— PROVIDED DATA —
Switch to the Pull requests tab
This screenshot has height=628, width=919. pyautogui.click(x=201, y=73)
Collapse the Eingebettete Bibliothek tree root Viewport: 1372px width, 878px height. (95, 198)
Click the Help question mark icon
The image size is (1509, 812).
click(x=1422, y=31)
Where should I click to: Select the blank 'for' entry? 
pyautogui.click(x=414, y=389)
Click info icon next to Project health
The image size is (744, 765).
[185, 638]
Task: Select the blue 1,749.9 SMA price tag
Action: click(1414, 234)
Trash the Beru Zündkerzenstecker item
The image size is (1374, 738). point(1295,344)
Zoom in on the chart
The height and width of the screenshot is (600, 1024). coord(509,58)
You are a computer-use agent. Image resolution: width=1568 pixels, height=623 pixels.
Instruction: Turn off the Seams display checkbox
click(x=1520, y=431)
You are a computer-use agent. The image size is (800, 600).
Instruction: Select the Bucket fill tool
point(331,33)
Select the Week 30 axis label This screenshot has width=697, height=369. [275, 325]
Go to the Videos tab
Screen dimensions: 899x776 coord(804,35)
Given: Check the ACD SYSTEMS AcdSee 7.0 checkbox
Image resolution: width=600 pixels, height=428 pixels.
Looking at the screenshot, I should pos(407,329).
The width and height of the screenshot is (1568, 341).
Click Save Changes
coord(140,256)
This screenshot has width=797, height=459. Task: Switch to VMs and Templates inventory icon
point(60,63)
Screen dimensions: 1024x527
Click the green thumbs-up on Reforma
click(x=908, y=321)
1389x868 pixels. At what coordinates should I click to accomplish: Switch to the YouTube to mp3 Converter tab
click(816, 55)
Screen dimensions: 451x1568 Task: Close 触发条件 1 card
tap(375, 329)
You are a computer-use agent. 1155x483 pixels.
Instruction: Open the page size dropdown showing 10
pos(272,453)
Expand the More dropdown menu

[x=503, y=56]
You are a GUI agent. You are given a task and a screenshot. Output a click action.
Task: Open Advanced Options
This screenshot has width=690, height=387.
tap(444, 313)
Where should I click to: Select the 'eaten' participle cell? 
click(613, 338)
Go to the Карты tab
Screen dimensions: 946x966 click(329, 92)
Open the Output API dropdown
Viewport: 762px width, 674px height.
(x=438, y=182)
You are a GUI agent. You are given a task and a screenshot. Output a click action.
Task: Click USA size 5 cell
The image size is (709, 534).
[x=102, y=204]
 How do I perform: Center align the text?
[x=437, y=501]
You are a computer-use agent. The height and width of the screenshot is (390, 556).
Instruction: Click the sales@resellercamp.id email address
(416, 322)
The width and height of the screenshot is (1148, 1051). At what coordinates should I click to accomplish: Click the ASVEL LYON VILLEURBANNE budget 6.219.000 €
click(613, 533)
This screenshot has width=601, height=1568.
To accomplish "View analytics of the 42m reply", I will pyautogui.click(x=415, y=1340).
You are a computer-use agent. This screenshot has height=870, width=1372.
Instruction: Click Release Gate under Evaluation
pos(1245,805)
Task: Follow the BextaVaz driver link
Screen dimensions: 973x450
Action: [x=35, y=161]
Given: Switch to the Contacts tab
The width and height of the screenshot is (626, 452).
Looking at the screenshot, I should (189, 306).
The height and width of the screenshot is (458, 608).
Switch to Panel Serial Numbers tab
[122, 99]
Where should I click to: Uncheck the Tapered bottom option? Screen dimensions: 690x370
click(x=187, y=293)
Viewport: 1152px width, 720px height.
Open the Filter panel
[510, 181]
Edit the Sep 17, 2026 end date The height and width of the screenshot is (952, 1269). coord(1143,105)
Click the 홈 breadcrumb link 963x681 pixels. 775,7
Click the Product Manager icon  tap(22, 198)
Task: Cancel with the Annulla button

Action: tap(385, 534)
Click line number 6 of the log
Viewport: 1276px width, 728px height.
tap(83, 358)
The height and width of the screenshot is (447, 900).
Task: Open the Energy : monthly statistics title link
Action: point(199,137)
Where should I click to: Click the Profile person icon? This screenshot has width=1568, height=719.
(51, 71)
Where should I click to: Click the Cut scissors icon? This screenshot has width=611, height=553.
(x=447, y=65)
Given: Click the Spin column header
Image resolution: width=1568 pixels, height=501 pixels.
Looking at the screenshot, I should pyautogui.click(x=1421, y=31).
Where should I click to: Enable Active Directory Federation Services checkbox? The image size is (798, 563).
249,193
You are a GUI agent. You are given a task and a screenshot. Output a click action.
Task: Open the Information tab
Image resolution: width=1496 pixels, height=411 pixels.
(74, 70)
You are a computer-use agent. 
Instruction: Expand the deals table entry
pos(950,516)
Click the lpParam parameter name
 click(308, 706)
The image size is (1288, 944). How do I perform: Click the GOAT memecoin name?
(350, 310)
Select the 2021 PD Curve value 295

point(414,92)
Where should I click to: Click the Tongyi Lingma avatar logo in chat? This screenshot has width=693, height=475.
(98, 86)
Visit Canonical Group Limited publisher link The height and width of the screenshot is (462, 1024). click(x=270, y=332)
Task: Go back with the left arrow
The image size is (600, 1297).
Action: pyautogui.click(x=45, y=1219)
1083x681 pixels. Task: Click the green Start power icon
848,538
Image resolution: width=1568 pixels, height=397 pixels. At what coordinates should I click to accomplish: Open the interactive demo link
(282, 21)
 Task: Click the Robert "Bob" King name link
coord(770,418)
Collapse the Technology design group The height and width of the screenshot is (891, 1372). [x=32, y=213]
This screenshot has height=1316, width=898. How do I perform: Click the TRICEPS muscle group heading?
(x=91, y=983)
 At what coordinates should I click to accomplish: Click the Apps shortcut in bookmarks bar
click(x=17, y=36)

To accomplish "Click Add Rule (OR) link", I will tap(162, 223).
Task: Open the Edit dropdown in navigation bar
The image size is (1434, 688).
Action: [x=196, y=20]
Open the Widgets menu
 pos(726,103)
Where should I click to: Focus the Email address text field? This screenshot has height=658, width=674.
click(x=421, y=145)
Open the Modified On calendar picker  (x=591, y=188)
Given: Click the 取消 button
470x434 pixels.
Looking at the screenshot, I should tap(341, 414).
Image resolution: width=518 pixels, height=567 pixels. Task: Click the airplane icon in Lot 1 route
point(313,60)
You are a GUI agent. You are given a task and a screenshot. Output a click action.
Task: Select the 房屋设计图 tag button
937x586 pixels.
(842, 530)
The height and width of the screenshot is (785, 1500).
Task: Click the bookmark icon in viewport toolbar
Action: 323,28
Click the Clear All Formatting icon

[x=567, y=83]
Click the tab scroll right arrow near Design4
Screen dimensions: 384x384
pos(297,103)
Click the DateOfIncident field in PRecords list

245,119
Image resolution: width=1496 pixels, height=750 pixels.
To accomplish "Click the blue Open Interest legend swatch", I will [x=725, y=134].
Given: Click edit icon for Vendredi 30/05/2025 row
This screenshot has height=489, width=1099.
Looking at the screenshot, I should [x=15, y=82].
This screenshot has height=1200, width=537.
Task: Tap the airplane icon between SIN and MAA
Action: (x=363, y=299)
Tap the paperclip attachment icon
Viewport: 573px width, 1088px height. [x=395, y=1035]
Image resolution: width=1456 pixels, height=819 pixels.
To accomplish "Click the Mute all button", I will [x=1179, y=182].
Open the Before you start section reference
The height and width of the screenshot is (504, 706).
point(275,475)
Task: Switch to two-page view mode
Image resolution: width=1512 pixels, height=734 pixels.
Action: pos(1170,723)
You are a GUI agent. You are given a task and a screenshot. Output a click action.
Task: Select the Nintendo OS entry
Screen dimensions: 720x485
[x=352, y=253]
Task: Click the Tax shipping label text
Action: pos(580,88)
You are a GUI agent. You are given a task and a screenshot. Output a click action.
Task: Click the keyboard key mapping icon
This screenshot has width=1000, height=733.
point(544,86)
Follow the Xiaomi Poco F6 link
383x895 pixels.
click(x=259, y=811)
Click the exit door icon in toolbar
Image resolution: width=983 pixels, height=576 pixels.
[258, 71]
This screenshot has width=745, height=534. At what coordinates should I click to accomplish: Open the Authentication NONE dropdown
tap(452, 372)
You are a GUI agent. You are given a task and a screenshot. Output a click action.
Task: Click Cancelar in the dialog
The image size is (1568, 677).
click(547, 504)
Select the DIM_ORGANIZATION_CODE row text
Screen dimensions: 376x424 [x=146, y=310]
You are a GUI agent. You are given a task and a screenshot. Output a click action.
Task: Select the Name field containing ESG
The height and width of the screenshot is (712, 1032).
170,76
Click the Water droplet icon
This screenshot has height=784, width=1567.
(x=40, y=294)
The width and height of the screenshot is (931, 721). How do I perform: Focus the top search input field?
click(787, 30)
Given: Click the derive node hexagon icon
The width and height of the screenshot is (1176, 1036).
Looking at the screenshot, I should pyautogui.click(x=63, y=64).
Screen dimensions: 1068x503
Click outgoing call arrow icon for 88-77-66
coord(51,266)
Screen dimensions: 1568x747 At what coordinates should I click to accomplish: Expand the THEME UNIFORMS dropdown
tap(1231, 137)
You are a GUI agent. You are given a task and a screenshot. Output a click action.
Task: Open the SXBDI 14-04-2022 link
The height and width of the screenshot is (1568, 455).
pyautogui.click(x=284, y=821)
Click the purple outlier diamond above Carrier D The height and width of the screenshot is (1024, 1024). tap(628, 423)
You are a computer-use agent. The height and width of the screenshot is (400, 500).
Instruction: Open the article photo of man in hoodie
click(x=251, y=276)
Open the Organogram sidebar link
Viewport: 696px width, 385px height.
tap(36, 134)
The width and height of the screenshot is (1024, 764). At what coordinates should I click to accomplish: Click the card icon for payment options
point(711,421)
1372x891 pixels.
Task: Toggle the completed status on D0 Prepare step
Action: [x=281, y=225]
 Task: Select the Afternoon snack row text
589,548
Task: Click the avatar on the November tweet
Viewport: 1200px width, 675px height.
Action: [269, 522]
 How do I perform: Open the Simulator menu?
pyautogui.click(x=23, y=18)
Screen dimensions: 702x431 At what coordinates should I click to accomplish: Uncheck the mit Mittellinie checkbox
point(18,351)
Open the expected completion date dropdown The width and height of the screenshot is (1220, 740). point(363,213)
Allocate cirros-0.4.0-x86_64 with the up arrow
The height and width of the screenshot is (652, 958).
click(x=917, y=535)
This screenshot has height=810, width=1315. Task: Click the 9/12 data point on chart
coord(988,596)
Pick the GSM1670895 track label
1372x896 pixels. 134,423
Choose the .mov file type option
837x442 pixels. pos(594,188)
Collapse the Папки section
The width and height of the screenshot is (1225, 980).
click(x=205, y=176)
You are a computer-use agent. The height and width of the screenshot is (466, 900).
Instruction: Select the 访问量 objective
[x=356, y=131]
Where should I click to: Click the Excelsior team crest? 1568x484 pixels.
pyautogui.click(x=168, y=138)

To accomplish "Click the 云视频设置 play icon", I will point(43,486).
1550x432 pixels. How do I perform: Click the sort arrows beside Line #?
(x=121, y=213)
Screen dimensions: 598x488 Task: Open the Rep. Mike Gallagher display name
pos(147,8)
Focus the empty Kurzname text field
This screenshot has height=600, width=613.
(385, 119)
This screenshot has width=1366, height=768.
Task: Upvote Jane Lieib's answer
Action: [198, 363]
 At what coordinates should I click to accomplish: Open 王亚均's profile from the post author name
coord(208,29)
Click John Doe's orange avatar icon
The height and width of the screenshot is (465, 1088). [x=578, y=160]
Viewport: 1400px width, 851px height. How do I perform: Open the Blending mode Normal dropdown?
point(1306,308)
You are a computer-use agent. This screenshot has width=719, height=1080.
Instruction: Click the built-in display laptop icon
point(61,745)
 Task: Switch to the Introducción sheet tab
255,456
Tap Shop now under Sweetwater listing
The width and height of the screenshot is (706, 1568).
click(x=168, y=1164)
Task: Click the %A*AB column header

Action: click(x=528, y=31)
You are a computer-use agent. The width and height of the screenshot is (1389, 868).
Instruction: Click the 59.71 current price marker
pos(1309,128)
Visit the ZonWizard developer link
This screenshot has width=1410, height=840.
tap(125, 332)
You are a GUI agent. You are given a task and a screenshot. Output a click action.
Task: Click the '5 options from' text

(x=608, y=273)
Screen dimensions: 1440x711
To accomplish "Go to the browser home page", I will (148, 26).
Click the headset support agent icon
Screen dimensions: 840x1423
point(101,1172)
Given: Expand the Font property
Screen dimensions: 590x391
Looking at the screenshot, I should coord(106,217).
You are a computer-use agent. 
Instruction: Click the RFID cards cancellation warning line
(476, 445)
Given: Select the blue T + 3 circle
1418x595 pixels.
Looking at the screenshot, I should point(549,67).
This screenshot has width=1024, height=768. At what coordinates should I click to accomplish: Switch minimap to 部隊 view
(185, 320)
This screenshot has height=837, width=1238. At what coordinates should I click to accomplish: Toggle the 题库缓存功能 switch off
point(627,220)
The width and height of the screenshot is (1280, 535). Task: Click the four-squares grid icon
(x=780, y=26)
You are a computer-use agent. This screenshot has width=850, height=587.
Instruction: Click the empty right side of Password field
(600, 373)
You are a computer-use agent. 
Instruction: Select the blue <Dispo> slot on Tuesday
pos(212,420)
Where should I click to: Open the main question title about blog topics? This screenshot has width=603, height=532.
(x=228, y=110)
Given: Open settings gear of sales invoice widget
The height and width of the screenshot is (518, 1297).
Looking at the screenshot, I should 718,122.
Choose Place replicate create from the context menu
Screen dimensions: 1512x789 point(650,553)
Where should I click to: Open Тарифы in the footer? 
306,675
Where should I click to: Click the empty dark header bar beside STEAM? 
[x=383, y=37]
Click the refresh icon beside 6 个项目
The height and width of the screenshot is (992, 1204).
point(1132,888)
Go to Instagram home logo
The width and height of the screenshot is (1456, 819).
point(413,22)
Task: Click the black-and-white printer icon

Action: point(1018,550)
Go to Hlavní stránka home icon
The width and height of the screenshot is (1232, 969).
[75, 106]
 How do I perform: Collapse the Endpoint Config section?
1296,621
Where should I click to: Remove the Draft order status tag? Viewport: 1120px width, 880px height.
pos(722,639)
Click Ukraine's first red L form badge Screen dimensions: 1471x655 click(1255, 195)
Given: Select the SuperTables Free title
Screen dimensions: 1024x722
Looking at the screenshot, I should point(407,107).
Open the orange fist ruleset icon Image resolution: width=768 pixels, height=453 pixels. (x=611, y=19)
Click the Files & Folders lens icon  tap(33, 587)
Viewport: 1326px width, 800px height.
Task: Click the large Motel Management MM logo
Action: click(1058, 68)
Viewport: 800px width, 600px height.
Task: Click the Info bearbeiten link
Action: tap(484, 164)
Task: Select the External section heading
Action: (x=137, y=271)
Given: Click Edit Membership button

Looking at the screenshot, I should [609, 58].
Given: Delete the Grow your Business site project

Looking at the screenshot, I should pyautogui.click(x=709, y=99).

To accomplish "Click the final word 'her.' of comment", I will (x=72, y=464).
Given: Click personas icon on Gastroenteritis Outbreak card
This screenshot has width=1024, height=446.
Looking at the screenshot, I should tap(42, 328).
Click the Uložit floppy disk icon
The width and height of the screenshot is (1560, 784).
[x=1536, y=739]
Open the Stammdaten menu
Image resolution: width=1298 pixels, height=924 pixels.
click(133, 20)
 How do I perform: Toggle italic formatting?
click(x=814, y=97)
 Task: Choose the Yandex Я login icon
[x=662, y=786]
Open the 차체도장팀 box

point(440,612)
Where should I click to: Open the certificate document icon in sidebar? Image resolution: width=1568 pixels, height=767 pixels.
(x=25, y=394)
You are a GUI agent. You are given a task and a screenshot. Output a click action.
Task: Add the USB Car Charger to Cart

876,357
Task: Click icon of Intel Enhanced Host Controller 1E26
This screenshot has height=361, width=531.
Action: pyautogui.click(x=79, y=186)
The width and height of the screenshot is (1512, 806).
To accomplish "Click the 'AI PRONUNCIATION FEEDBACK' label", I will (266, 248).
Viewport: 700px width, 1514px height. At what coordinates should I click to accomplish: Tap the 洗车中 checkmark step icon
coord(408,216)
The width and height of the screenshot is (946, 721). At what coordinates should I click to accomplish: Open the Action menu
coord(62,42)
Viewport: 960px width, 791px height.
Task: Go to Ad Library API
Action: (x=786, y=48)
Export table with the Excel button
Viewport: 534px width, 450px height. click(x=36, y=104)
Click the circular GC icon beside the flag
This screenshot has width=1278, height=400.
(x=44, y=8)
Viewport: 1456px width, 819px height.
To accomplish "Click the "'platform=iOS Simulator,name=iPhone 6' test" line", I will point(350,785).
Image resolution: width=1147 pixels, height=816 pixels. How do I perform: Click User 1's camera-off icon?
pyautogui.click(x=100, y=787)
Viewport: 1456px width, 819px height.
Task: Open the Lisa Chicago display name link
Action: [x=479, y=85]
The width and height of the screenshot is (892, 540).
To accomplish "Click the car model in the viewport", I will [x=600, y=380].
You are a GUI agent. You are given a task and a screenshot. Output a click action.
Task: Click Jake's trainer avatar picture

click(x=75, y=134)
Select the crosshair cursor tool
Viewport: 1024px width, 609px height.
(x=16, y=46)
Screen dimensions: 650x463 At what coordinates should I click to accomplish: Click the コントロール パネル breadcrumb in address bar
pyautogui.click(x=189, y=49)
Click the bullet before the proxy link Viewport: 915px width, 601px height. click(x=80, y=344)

— EXERCISE INSTRUCTIONS —
Your answer should consist only of the lines above between the line holding "Click the refresh icon beside 6 个项目" and the line holding "Open the orange", inclusive, each transcribed exactly.

— TASK ANSWER —
Click the refresh icon beside 6 个项目
The height and width of the screenshot is (992, 1204).
point(1132,888)
Go to Instagram home logo
The width and height of the screenshot is (1456, 819).
point(413,22)
Task: Click the black-and-white printer icon

Action: point(1018,550)
Go to Hlavní stránka home icon
The width and height of the screenshot is (1232, 969).
[75, 106]
 How do I perform: Collapse the Endpoint Config section?
1296,621
Where should I click to: Remove the Draft order status tag? Viewport: 1120px width, 880px height.
pos(722,639)
Click Ukraine's first red L form badge Screen dimensions: 1471x655 click(1255, 195)
Given: Select the SuperTables Free title
Screen dimensions: 1024x722
Looking at the screenshot, I should point(407,107).
Open the orange fist ruleset icon Image resolution: width=768 pixels, height=453 pixels. (x=611, y=19)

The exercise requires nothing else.